Bu yatırım enstrümanlarının hepsi büyüyor. Reel olarak da kendilerini koruyorlar. O yüzden Türkiye'de enflasyon olsa dahi normal şartlar altında bu birikimin de artacağını varsayıyoruz. Uzun vadede bizi finansal özgürlüğe ulaştıracağını varsayıyoruz. Tabii burada kabaca bir hesap yaptık. Bu rakamlar sizin için yönlendirici olmasın.
Farklı bakış açılarıyla baktığımızda eminiz farklı sonuçlar çıkacaktır. Her ne kadar muhafazakar bir hesap yapmaya çalışsak da belli çekinceleri dile getirmek isteriz.
Öncelikle bu hesaplamada finansal özgürlük için yıllık %3'ü belirledik. Ama bu ülkenin son 50 yılının gelecekte de devam edeceği varsayımı var. Eğer Türkiye çok daha kötü, olumsuz ekonomik şartlara girerse gerek borsa, gerek tahviller hiç bekleneni vermeyebilir ve maalesef finansal özgürlük için yeterli tutarı biriktirdiğimizi düşünsek de bir anda kayıp yaşayıp tekrar mahkum hale gelebiliriz.
Olağanüstü haller durumunu düşünürsek, ekonomi normal gidiyor ama ani bir şekilde devlet Eurobond'ları ödeyemedi. Böyle olağanüstü durumlar yaşandığında, çok güvenilir ve büyük şirketlere yatırım yaptığımızı düşünsek de, iflas edebilirler.

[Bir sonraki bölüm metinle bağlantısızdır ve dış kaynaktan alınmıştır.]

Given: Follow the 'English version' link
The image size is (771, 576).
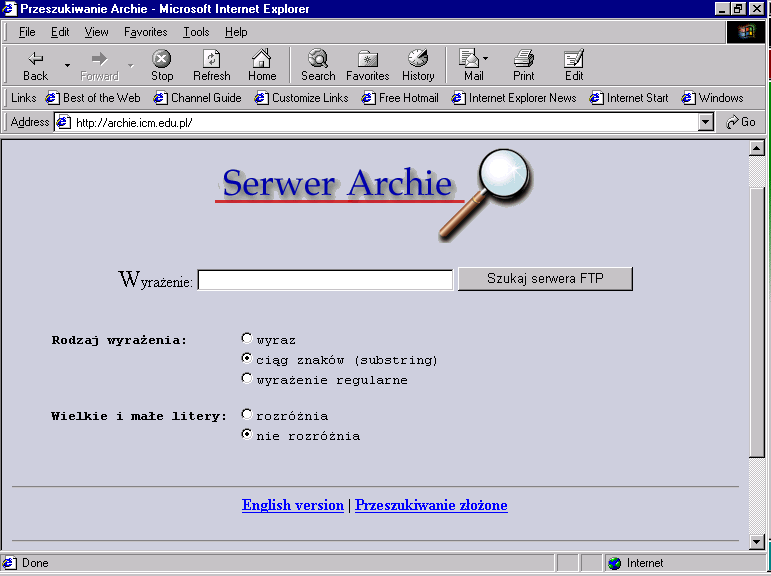Looking at the screenshot, I should [292, 505].
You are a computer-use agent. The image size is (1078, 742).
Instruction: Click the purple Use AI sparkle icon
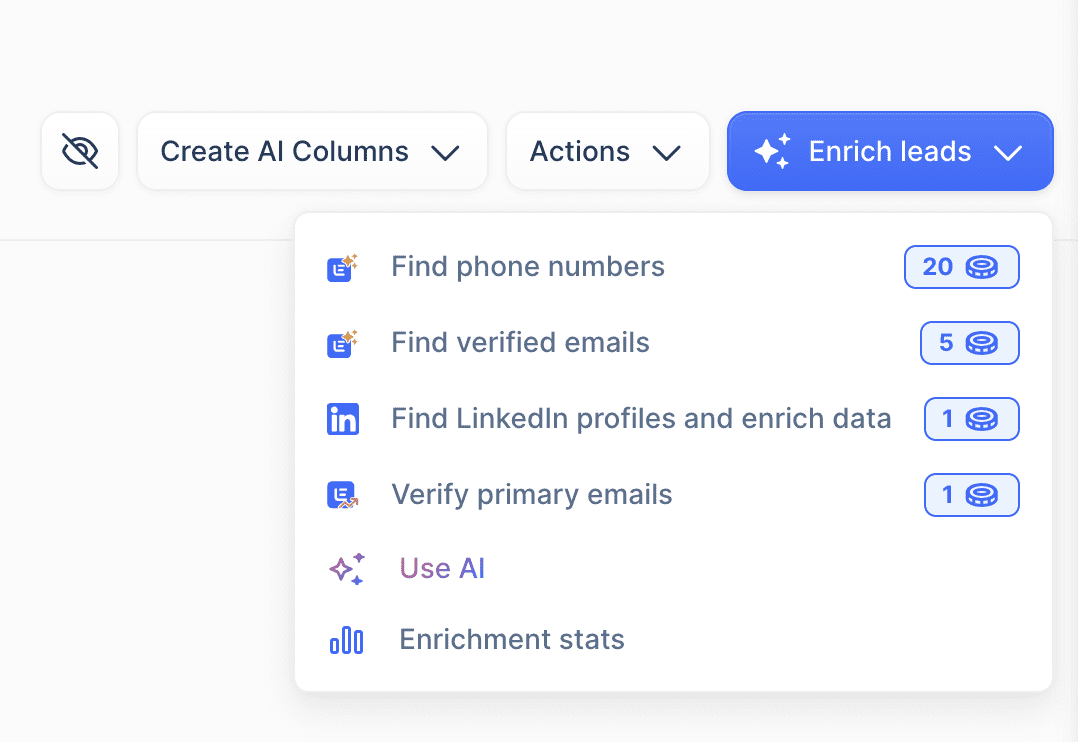[x=347, y=569]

Bu durumda yine maalesef belli bir riski almış oluyoruz ve zamanla bazı yatırım enstrümanlarının reel getirileri düşebilir. Örneğin, TÜFE endeksi tahilini %3 getirili varsaydık, mesela 10 yıl vadeli TÜFE endeksli tahvil aldık, ama 10 yıl sonra belki negatife düştü ve 2022'de getiriler istediğimiz gibi giderken 2032'den sonra bu reel getiriyi bulamayabiliriz. Bu da yatırımcıların finansal özgürlük yönünde aldıkları önemli risklerden biridir.
Diğer konu ise emeklilik için planlanan süredir. Örneğin, 60 yaşındaki biri emekli olduğunda, belki onun emeklilik süresi ortalama şartlarda 20-30 yıl sürecek, fakat biri eğer 40 yaşında ya da 30 yaşında emekli olursa onun emeklilik süresi 50 yıl 60 yıl bile sürebilir. O durumda 60 yıldaki belirsizlikler çok daha fazladır ve bu oranları tekrar ele almak faydalı olabilir.

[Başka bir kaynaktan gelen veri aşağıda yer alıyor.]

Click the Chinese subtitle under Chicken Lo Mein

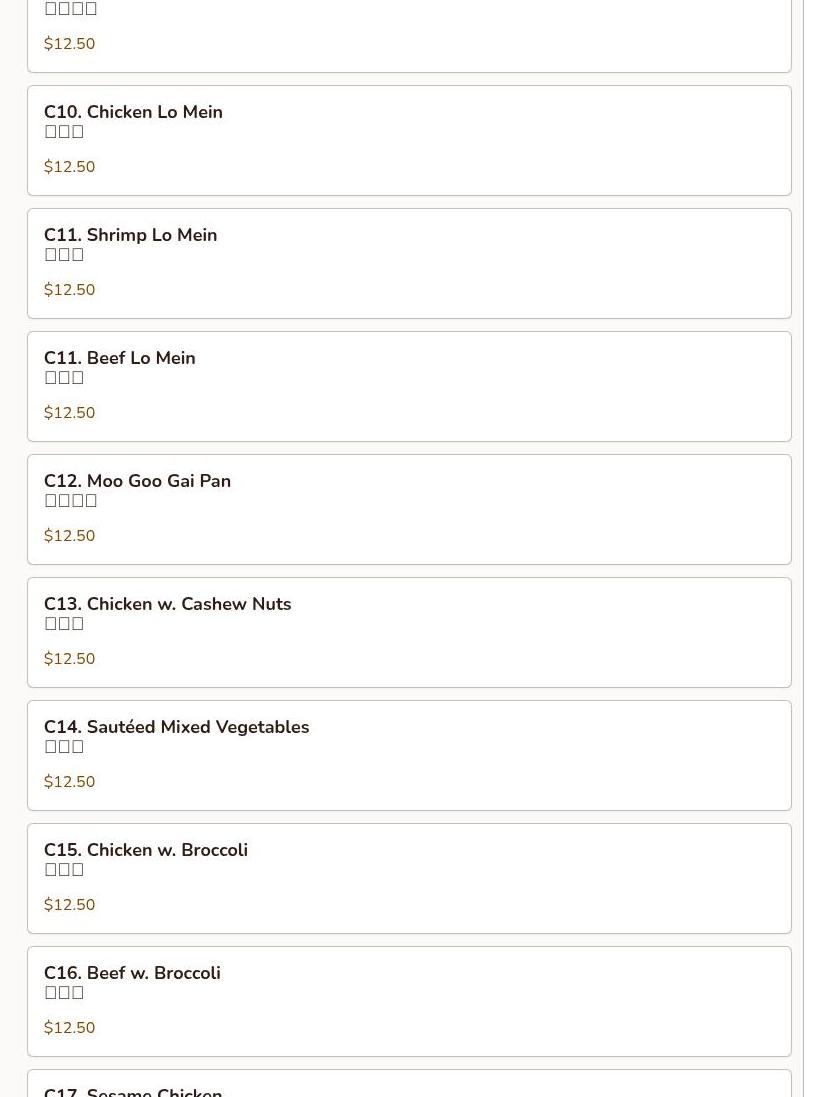pyautogui.click(x=64, y=132)
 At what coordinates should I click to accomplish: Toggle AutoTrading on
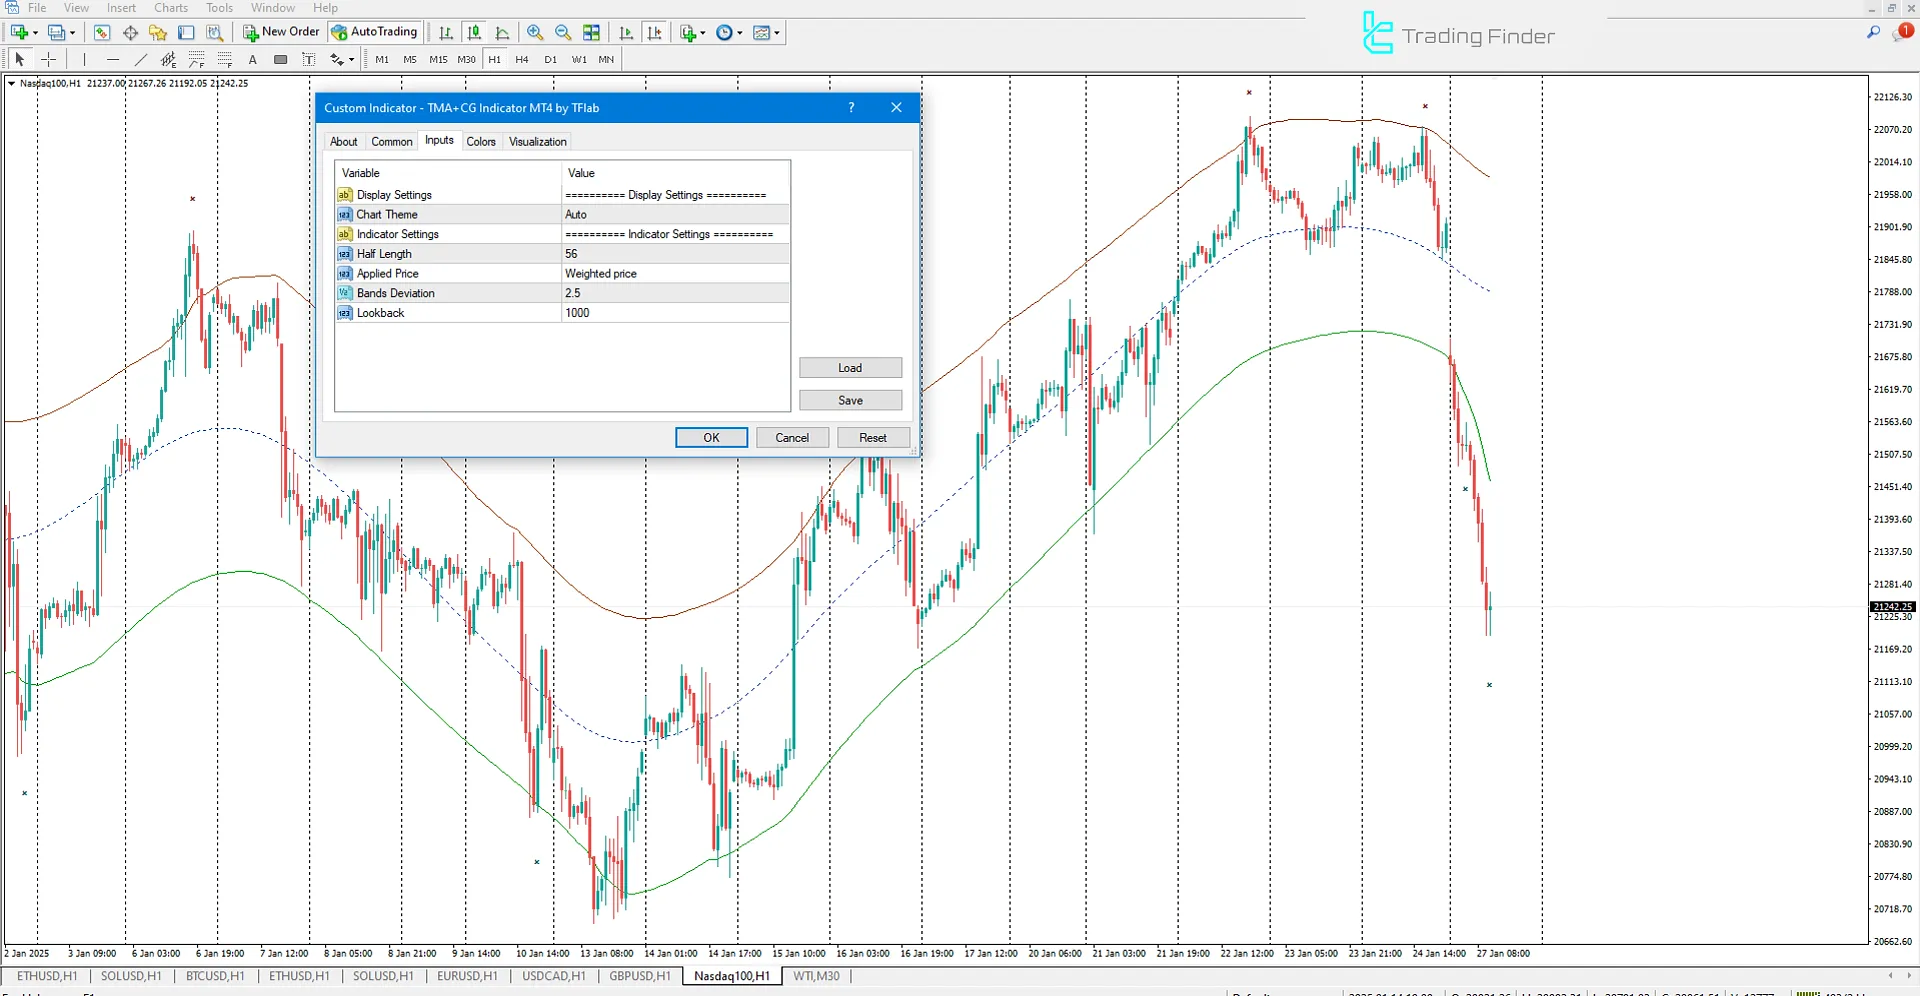tap(374, 31)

Türkiye yaşlanan bir ülke. Şu anda genç bir nüfusumuz var, ama 20-30 yıl sonra farklı bir nüfus yapısına sahip olacağız ve sağlık masrafları ciddi anlamda artacak. Şu anda bile Sosyal Güvenlik Kurumu (SGK) ülkenin giderlerini karşılamakta zorlanıyor ve ciddi anlamda açık veriyor. Belki ileride sağlık hizmetlerine ulaşmak hem daha zor olacak hem daha maliyetli olacak. Belki şu an aylık 10 bin lira bize yetiyor gibi görünebilir, fakat ileride ciddi bir sağlık sorunu olduğunda eğer devlet de bunu karşılamazsa belki birikiminiz yetmeyebilir. Böyle sıkıntılarla da ilerleyen yaşlarda maalesef karşılaşma durumumuz var.
Bu yazımızda sizlere finansal özgürlüğe ulaşmak için ne kadar birikime sahip olmamız gerektiği hakkında bilgiler paylaştık. Tabi şunda yanlış anlaşılmak istemeyiz, finansal özgürlük iyidir fakat çalışmak daha iyidir. Finansal bağımsız olmamız demek çalışmayı kesmemiz anlamına gelmiyor, tam tersine daha özgürce kendi yeteneklerimizi daha ön plana koyarak ve finansal kaygılardan uzak bir şekilde üretmemize imkan sağladığı için çalışmayı çok değerli buluyoruz.